Cabe lembrar ainda que os impostos indiretos estão sendo paulatinamente resgatados do ostracismo em que foram colocados por intransigentes defensores da progressividade tributária.

O conceito da "progressividade a qualquer custo" vem sofrendo um rápido processo de desgaste, do ponto de vista de políticas públicas. Além de ineficaz, a progressividade na arrecadação de impostos diretos tem desincentivado o investimento e introduzido elementos de estagnação econômica nas economias onde é aplicada com excessiva intensidade. Daí um certo declínio nas economias desenvolvidas.

Neste sentido, os impostos indiretos alcançam novas posições nos modelos tributários atuais. Impostos indiretos não são necessariamente regressivos por duas razões básicas. Em primeiro lugar, porque as alíquotas não precisam ser uniformes, o que lhes pode conceder características de maior progressividade. Em segundo lugar, porque eles são mais fáceis, mais baratos, e encontram menor resistência para ser arrecadados.

Já foi dito que "o imposto justo é o que se consegue cobrar". Há uma inegável constatação de que os impostos indiretos são mais facilmente arrecadados por acharem-se incluídos no preço de mercado dos produtos e serviços.

Com isto não é exigida a ativa participação do próprio contribuinte na apuração e no recolhimento do imposto, como é praxe nos impostos diretos que exigem declarações. Ademais, ao adquirir um produto, o contribuinte iguala o preço à sua utilidade marginal. Há um equivalente, em termos de utilidade subjetiva, em cada cruzeiro de imposto recolhido indiretamente, o que não ocorre com os impostos diretos, quando o contribuinte desembolsa o imposto sem contrapartida direta de aumento de seu bem-estar subjetivo.

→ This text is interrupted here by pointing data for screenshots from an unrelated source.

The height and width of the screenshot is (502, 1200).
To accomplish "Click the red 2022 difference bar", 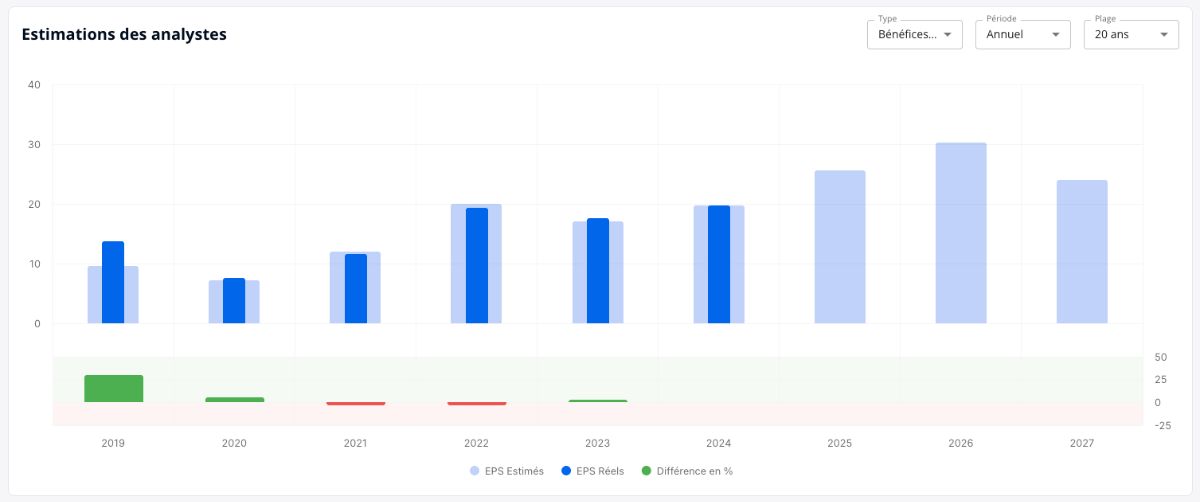I will pyautogui.click(x=476, y=404).
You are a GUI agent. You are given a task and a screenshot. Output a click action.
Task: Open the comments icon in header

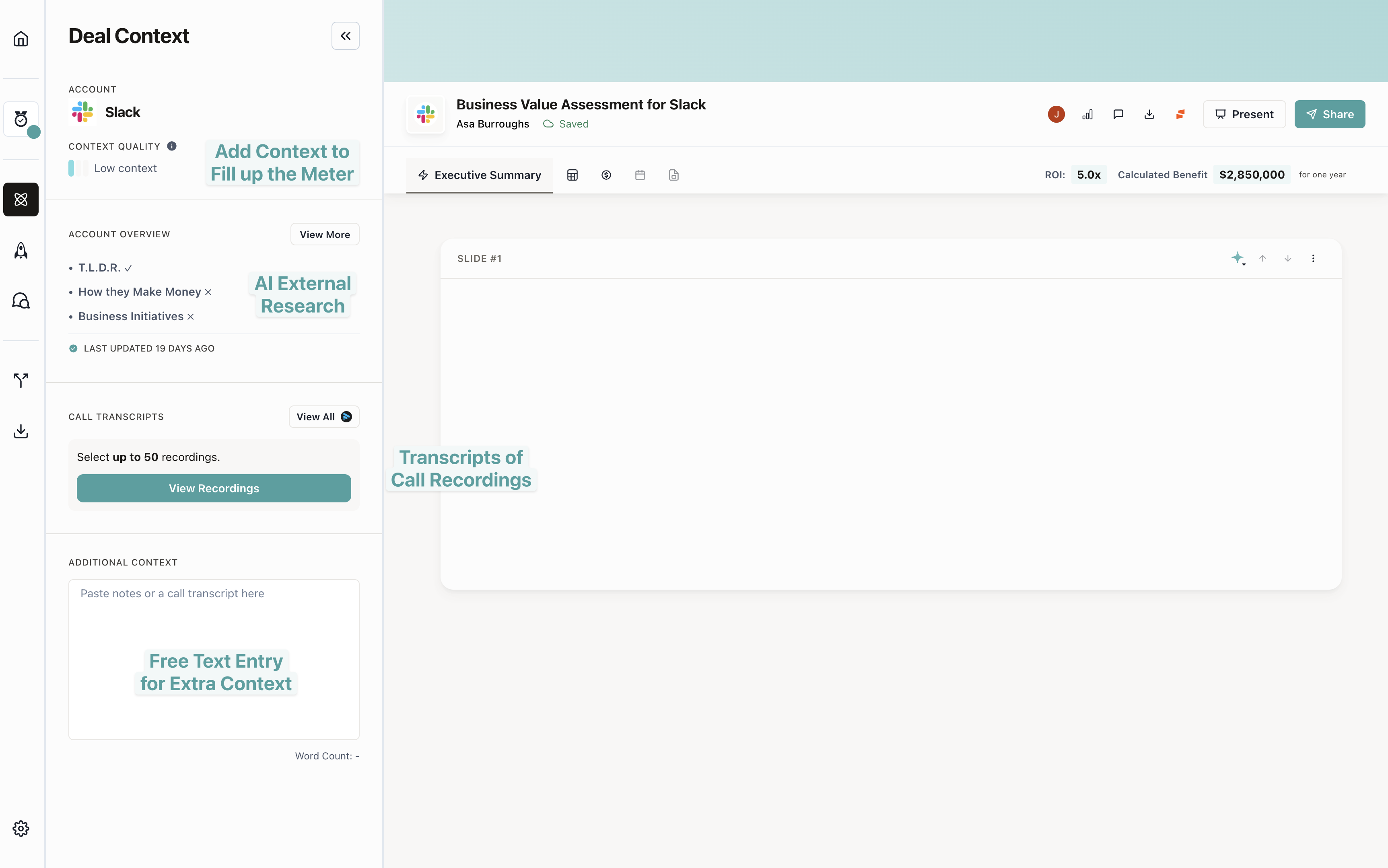click(x=1118, y=114)
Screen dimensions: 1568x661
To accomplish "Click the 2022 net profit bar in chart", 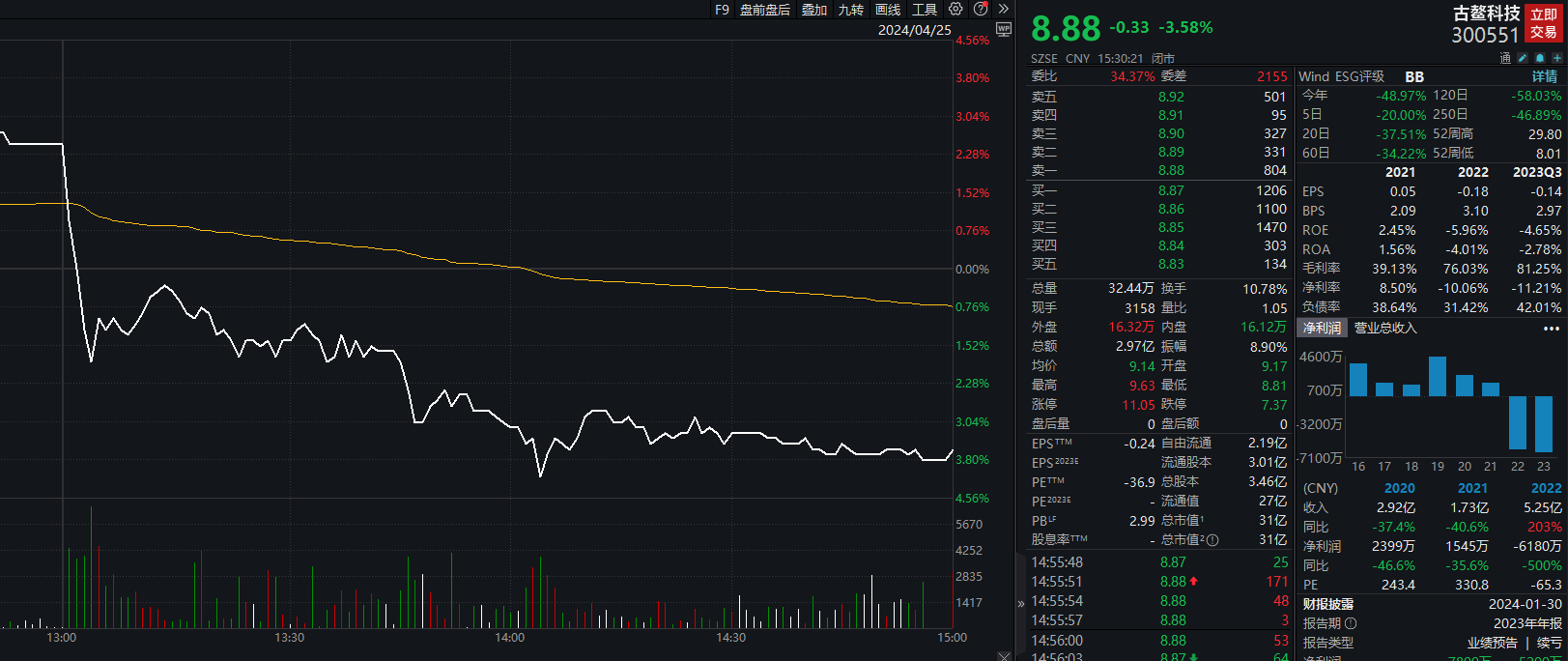I will point(1517,423).
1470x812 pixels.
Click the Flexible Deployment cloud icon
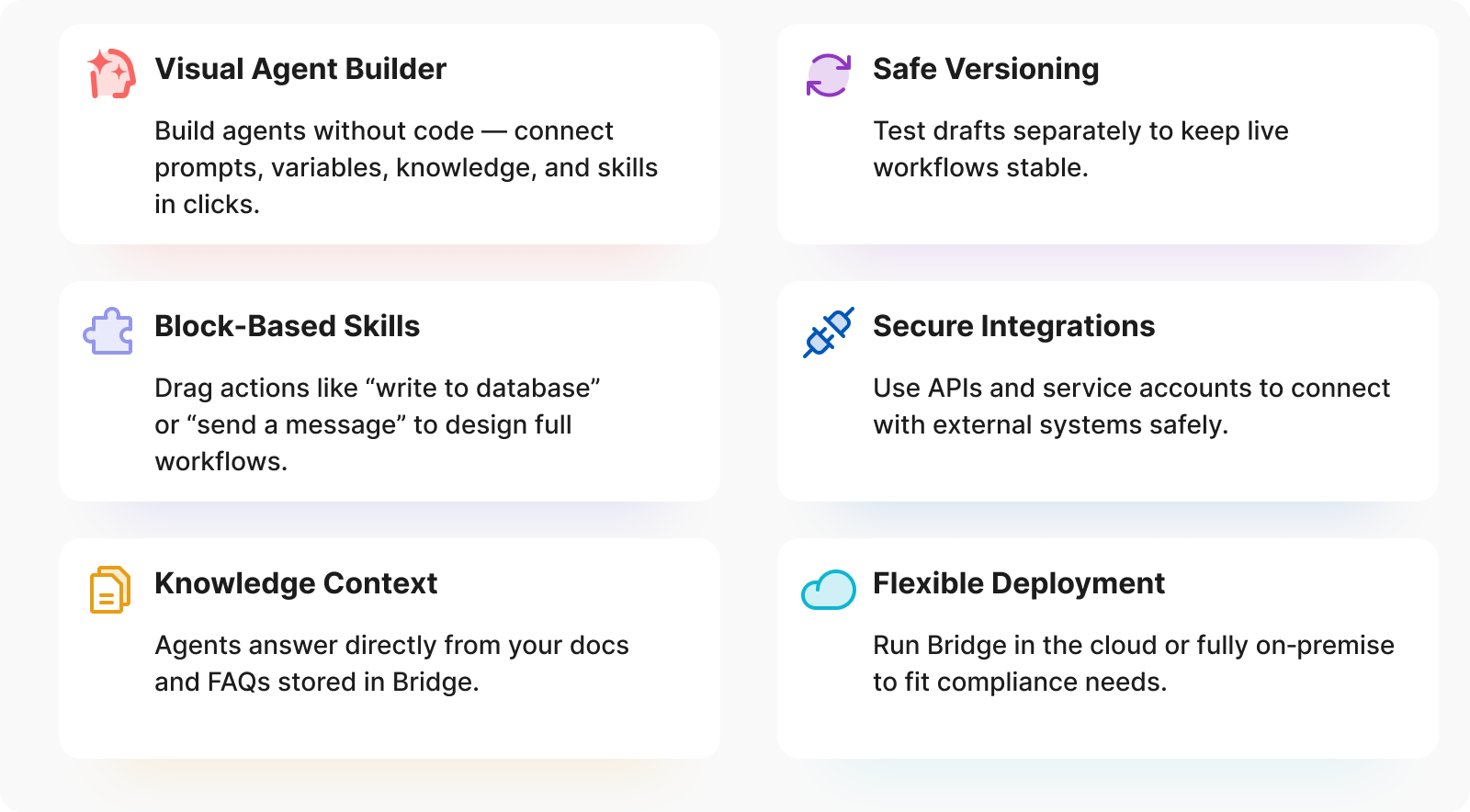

Defensores da progressividade tributária apontam para os méritos do imposto de renda. Seria o ideal, afirmam eles. Contudo, do ponto de vista administrativo, o imposto de renda perde grande parte de sua atratividade por incentivar a sonegação e pelas dificuldades de arrecadação. Do ponto de vista teórico, se não houvesse evasão, poderia ser um imposto adequado. Mas o conflito entre o idealismo conceitual e a realidade administrativa acaba por negar seus méritos teóricos.

Na formulação de política tributária, há que se ouvir o policy maker, o administrador público, e não apenas os economistas, tão ciosos de seus modelos quanto cegos à inexorável imposição da realidade.